Ageing population poses challenges for Switzerland

The number of people aged 65 and older is expected to increase dramatically in the next 60 years

A new study by the Federal Office for Statistics says the Swiss population is no longer increasing and that it is getting older.

This content was published on April 27, 2001 - 13:45

The study looked at possible scenarios of how the population might change between now and 2060, and concluded that there would be a dramatic increase in the number of people over the age of 65.

Switzerland's population is not ageing as fast as it is in Italy or Germany, largely because immigration to Switzerland, primarily of younger people, increased markedly in the 1980s and 1990s.

Nevertheless, if current population trends continue, the study predicts that the number of people over 65 in Switzerland will have increased by 54 per cent by 2060, while those under this age will have decreased by 11 per cent. This would mean that for every 100 people working, there will be 63 people who are past the official retirement age.

The reason for the ageing population is not just increased life expectancy, but a falling birth rate. Swiss women now have, on average, only 1.3 children, while foreign women living in Switzerland have 1.6.

Officials at the Federal Office for Statistics say the situation is unique in human history.

"We have never before faced something like this," said Werner Haug, who is deputy director of the office. "The population is at best stable, if not decreasing, but at the same time it is rapidly ageing."

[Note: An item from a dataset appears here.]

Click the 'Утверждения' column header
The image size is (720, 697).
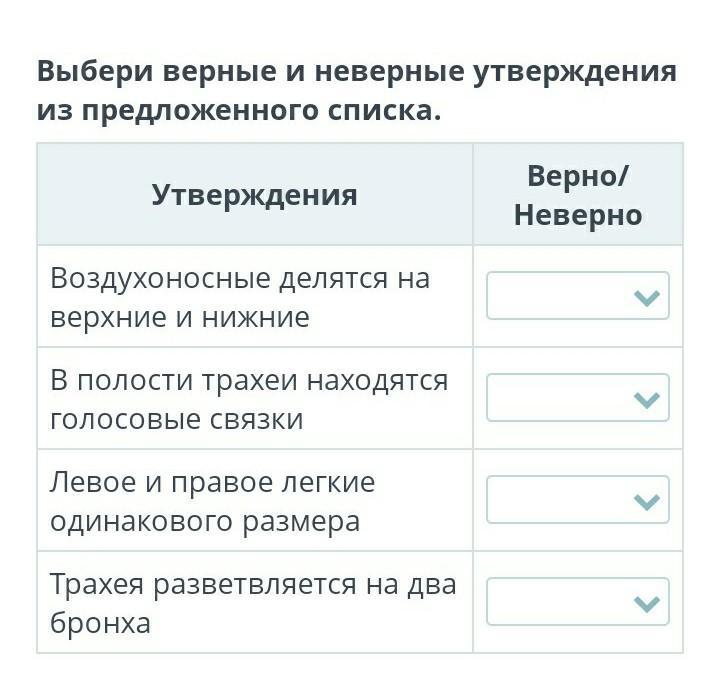(x=254, y=194)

Nevertheless Haug does not believe the trend towards an elderly population should necessarily cause concern. "It's not something we need to be pessimistic about, but we do need to take action. Our society needs to change to reflect the way the population is changing."

Haug points out that one of the reasons for the falling birth rate is the continuing difficulty in combining work and family.

"Whichever scenario we look at," he said, "the number of women in the work force increases. But here in Switzerland we don't have the social infrastructure to go along with that, and so the birth rate is falling."

Haug says an interesting comparison can be made with Scandinavian countries. "Norway and Sweden have the highest birth rate in Europe, and also the highest percentage of women in the work force. They have achieved that by making it easier to combine work and family, with adequate child care provision and so on."

Haug says our attitude to elderly people will need to change too. "Once again we need to see this as a positive development; people are living longer, and staying healthier longer, this is a good thing."

Nevertheless, the study predicts that, in the first half of this century, the number of people who continue to work past the official retirement age will increase. "We need to see that older people can still contribute," said Haug, "and we need to welcome that contribution instead of viewing the elderly as a burden on society."

In fact, if the population does age in the way the study expects it to, elderly people will probably have to work, because the numbers of men and women of official working age will simply not be enough to support such a large retired population.

All these factors pose a huge challenge to Swiss society; will it be able to adapt to the inevitable changes in the population? Werner Haug is not so sure.

"Well I think Switzerland is still far away from addressing these issues," he said, "these are the biggest challenges facing our society, and I do hope that we will cope."